Nation Building: Beyond Statues, Ceremonies, and Spectacles
In 2015, during a seminar on the topic “What is God?”, I began with a simple question to the audience:
What came firs—creation or the Creator?
The intuitive answer was Creator. And yet, the stories of Sri Rama or Sri Krishna begin after creation. They arrived within creation, as guiding forces—not as creators, but as exemplars.
Sri Rama is not worshipped merely as “God,” but as Purushottam—the ideal human being. He exemplified:
Duty and righteousness
Compassion and courage
Sacrifice and devotion
Kingship with humility
Husbandhood with purity
Brotherhood with loyalty
Even being the Supreme Lord, He voluntarily accepted human limitations to set an example. That is the greatness of Rama: he built character, not monuments; he built values, not vanity; he built Ayodhya by building people first.

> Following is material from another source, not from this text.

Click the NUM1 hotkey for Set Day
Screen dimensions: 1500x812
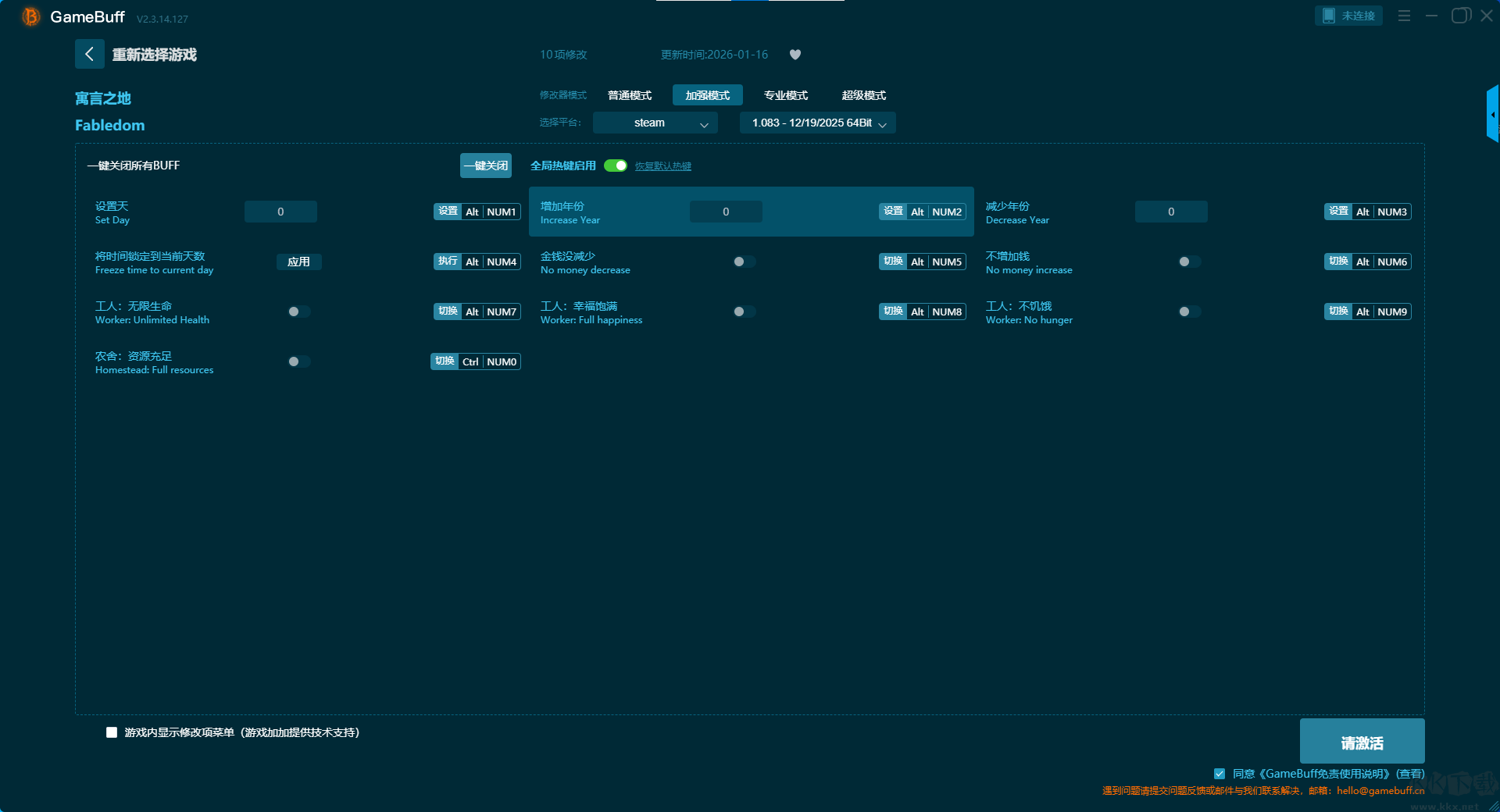click(501, 212)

Today, we admire Rama not because he built the tallest statue, but because he built the tallest standards of humanity.
The Era of Symbolic Nation-Building
On 28 November, Prime Minister Narendra Modi unveiled the world’s tallest 77-foot statue of Lord Ram in Goa. It is a grand symbol. But symbols cannot replace substance.
We have witnessed many such spectacles:
World’s tallest statues
World’s largest gatherings
World’s biggest riverfront ceremonies
Mega inaugurations of temples and corridors
But here is the uncomfortable question that every citizen must ask—not politically, but patriotically:
Have we seen similar pride or priority in:
The world’s largest hospital?
The world’s largest university?
The world’s best public school system?
The cleanest, safest cities?
The most advanced scientific research hubs?

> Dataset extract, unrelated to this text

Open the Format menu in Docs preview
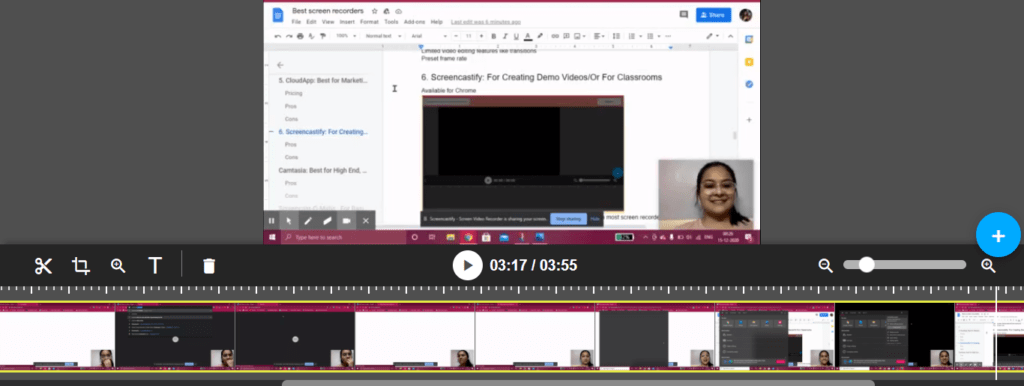The image size is (1024, 386). pyautogui.click(x=369, y=22)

New AIIMS, new major universities, or major national institutions on the scale of IITs/IIMs/JNU?
We all know that AIIMS, IITs, NITs, IIMs, CSIR labs, ISRO, DRDO, atomic research centres—all these institutions were built long before 2014.
So the question naturally arises:
Why are we unveiling more statues than universities?
Why are we investing more in symbolism than scientific infrastructure?
Why are we building temples faster than hospitals?
These are not questions against any leader.
These are questions for every Indian who dreams of a truly great nation.
The Reality: Nation-Building Requires Substance, Not Spectacle
Rama built Ayodhya not by erecting his own statue, but by:
Ensuring justice for every citizen
Providing welfare for the weakest
Strengthening institutions
Upholding ethical governance
Prioritizing the people over personal glory
True nation-building is quiet, slow, and often invisible.
It requires:
Teachers more than temples
Researchers more than rallies
Doctors more than devotees
Innovators more than influencers
A great nation is never built on emotions alone, but on education, health, innovation, and infrastructure.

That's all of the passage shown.